"Puluhan Ibu Rumah Tangga di Bogor Tertular HIV Akibat Suami Open BO" Ini judul berita di viva.co.id, 4/7-2023.
Fakta di atas menunjukkan banyak orang yang terkecoh karena termakan mitos (anggapan yang salah) tentang cara-cara penularan HIV/AIDS.
Sejak awal epidemi HIV/AIDS di Indonesia pada tahun 1987, materi komunikasi, informasi dan edukasi (KIE) tentang HIV/AIDS selalu dibalut dan dibumbui dengan moral dan agama sehingga fakta medis HIV/AIDS kabur dan menghasilkan mitos.

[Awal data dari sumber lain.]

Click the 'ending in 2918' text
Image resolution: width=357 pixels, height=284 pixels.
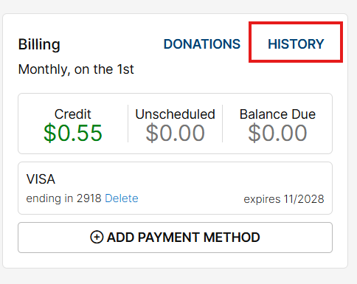tap(63, 198)
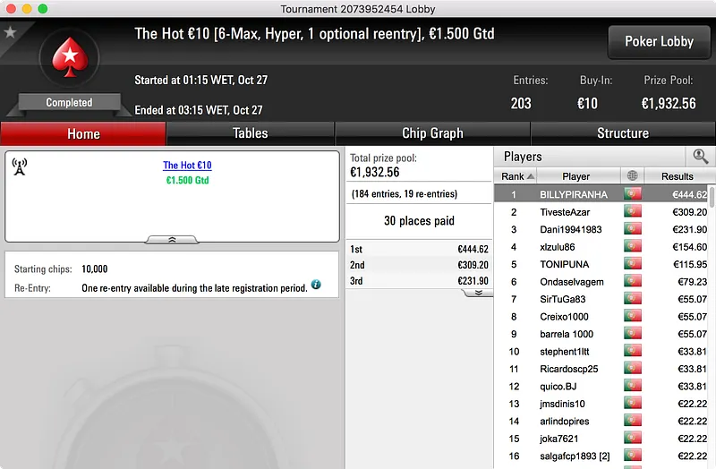The height and width of the screenshot is (469, 716).
Task: Click the re-entry info icon
Action: point(316,285)
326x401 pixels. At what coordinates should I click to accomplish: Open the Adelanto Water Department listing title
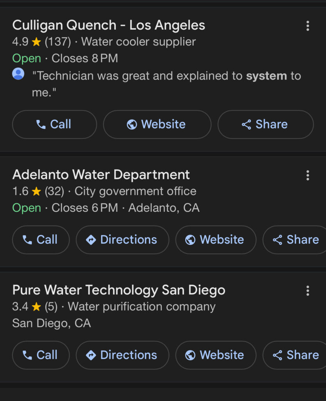click(101, 175)
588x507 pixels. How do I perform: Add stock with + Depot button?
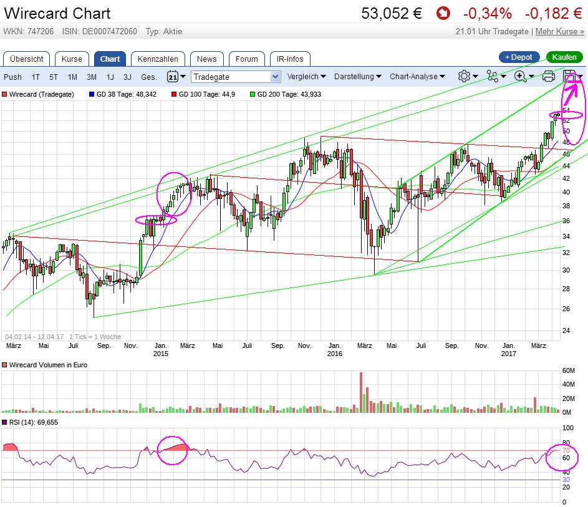(519, 57)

Misalnya, dalam KIE yang diedarkan berbagai kalangan, termasuk pemerintah dalam hal ini Kemenkes dan jajarannya (Dinkes), selalu mengatakan penularan HIV/AIDS karena 'seks bebas'.
Baca jug: Mengapa Sebaiknya Kemenkes Tidak Lagi Menggunakan "Seks Bebas" terkait Penularan HIV/AIDS
Celakanya, sampai sekarang tidak jelas apa yang dimaksud dengan 'seks bebas' sehingga muncul berbagai macam penafsiran di masyarakat. Tapi, pada akhirnya 'seks bebas' digiring ke hubungan seksual dengan pekerja seks komersial (PSK) baik di lokalisasi pelacuran maupun di luar lokalisasi.
Maka, tidak mengherankan kalau kemudian banyak orang yang menyimpulkan bahwa penularan HIV/AIDS terjadi melalui zina (baca: hubungan seksual) dengan PSK.
"Maaf, ya, teman-teman cowok gue kagak ada yang gituan di lokalisasi." Inilah jawaban seorang cewek yang penulis ajak diskusi di Facebook ketika ditanya: Coba perhatian dari 10 teman cowokmu berapa orang yang pernah berzina.
Nah, cewek itu mengatakan zina adalah hubungan seksual dengan PSK di lokalisasi, sedangkan dalam pertemanan atau pacaran hubungan seksual tidak dia anggap sebagai perzinaan.
Karena 'seks bebas' dikaitkan dengan hubungan seksual dengan PSK di lokalisasi, maka banyak laki-laki yang menganggap tidak ada risiko tertular HIV/AIDS ketika melakukan hubungan seksual dengan cewek BO, cewek prostitusi online, pemandu musik, pemijat plus-plus, 'ayam kampus', cewek baik-baik, dan lain-lain yang bukan PSK di lokalisasi.